The case came before Mrs Justice Parker in September last year.

At the Court of Appeal, Lord Justice Moore-Bick explained:

“By that stage the mother accepted that the father had rights of custody within the terms of the Hague Convention and that her removal of K to England in June 2013 amounted to a “wrongful removal”, thereby triggering a requirement for the court summarily to order K’s return to Malta unless one or more of the exceptions within the Convention was established.

The mother relied upon two such exceptions, firstly the child’s objections and secondly Article 13(b) [of the Hague Convention]. The relevant terms of Article 13 of the Convention are as follows:

“Child objections

The judicial or administrative authority may also refuse to order the return of the child if it finds that the child objects to being returned and has attained an age and degree of maturity at which it is appropriate to take account of its views.

Article 13(b)

… the judicial or administrative authority of the requested State is not bound to order the return of the child if the person, institution or other body which opposes its return establishes that … there is a grave risk that his or her return would expose the child to physical or psychological harm or otherwise place the child in an intolerable situation.”

In support of her case, the mother made criticisms of the father and his behaviour, sought to characterise him as angry, moody and aggressive, but fell short of complaining of actual physical violence. There is a dispute between the parents as to what part the father played in K’s upbringing before the separation.”

During the course of the initial hearing, Mrs Justice Parker interviewed K for “over an hour”, in order to discuss her views of the family’s situation. This meeting followed an earlier interview with a Cafcass officer.

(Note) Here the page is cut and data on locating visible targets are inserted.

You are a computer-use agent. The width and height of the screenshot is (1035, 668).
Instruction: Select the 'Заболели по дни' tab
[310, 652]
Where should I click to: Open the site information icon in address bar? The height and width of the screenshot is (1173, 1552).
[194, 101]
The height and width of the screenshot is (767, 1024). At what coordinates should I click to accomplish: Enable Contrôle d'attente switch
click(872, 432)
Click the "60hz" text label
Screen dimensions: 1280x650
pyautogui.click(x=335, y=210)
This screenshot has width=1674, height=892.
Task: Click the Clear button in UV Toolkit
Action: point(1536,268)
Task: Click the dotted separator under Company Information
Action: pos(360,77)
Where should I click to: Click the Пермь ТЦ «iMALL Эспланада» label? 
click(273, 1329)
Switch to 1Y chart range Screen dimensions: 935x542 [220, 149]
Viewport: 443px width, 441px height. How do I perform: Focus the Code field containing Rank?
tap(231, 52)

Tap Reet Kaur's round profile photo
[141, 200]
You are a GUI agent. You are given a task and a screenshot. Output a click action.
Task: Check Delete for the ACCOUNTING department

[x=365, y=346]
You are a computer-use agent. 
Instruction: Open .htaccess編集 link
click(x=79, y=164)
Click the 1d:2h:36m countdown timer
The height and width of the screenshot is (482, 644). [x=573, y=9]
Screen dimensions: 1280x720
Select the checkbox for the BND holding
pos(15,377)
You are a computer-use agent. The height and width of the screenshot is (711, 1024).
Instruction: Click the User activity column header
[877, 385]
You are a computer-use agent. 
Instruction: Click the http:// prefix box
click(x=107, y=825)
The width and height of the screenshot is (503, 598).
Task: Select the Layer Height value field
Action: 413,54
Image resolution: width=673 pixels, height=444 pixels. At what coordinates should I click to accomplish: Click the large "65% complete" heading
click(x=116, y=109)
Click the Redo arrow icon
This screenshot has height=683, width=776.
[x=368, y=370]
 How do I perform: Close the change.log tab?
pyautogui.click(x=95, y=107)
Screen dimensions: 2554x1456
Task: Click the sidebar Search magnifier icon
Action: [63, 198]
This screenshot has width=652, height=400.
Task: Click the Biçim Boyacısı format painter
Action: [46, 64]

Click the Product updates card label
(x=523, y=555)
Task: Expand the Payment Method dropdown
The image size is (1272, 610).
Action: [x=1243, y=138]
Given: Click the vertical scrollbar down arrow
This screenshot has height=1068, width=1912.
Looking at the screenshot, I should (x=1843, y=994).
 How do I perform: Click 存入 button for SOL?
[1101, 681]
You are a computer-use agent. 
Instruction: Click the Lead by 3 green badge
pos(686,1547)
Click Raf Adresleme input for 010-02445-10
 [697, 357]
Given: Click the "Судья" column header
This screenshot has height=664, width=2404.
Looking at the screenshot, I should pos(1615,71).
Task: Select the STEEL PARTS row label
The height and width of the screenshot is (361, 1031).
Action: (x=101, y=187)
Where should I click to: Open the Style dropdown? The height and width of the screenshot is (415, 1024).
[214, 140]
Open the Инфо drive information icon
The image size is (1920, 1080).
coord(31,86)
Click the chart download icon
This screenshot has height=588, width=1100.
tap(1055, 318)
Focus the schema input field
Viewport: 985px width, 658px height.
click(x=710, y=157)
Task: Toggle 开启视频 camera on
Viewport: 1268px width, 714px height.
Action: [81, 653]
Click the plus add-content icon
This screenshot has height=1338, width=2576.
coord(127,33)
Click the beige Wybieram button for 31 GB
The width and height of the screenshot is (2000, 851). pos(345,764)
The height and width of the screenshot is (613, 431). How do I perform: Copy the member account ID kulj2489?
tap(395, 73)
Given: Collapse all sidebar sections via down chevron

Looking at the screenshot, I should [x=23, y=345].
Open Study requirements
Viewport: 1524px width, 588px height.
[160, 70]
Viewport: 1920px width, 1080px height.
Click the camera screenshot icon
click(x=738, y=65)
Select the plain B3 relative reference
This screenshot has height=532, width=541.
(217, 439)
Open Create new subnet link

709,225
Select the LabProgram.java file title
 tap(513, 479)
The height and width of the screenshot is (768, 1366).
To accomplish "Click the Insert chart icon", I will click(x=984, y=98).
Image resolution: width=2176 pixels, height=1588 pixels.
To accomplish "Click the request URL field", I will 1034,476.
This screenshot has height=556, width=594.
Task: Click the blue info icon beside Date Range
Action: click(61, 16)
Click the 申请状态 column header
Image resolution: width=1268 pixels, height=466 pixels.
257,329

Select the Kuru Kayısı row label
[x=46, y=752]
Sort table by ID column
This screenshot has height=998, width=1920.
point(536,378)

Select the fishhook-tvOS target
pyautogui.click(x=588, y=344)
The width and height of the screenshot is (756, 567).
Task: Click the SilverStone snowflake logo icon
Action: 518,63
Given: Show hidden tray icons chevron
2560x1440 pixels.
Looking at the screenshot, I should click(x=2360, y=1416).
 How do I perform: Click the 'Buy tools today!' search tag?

During the latter, K had:

“…described Malta in negative terms, particularly highlighting that it was a small island, where everybody knew each other’s business, where she had experienced poverty and that, although the weather and the scenery were nice, the language and the people were “horrible”. She also spoke in negative terms about her father.”

However, Mrs Justice Parker concluded that K’s objections were not as absolute as they appeared, and that she was in fact simply confused and had no rational or thought-through reasons for not wanting to return to Malta.

She concluded:

“In this case it is in K’s interests to return. Quite apart from the underlying purpose of the Convention, it is in her interests to return to her home, her environment, her school, and to a place where she may be able to restore her relationship with her father.”

K’s mother appealed the ruling. Her legal term argued that the judge had been wrong to meet and rely on her discussion with K in coming to her judgement. In doing so, she had contravened the official Guidelines for Judges Meeting Children who are Subject to Family Proceedings.

The Court of Appeal agreed, saying:

“Despite having great respect for this judge, who is highly experienced in the conduct of proceedings where the voice of the child needs to be heard, our conclusion is that on this occasion the conduct of the judicial interview did indeed fall on the wrong side of the line.”

During the meeting with K, said the Lord Justice, the judge’s role should have been “largely that of a passive recipient of whatever communication the young person wishes to transmit.”

In addition, the purpose of such meetings is “not to obtain evidence and the judge should not, therefore, probe or seek to test whatever it is that the child wishes to say. The meeting is primarily for the benefit of the child, rather than for the benefit of the forensic process by providing additional evidence to the judge.”

On a similar note, “the judge was in error in regarding the meeting as being an opportunity for K to make representations or submissions to the judge. The purpose of any judicial meeting is not for the young person to argue their case; it is simply, but importantly, to provide an opportunity for the young person to state whatever it is that they wish to state directly to the judge who is going to decide an important issue in their lives.”

Lord Justice Moore-Bick concluded:

“In a case that has already been unduly delayed at every stage, the prospect of a re-hearing before a different judge is not one that will be welcomed by anyone. That said, we are afraid that, regrettable though it is, a re-hearing is the only possible outcome.”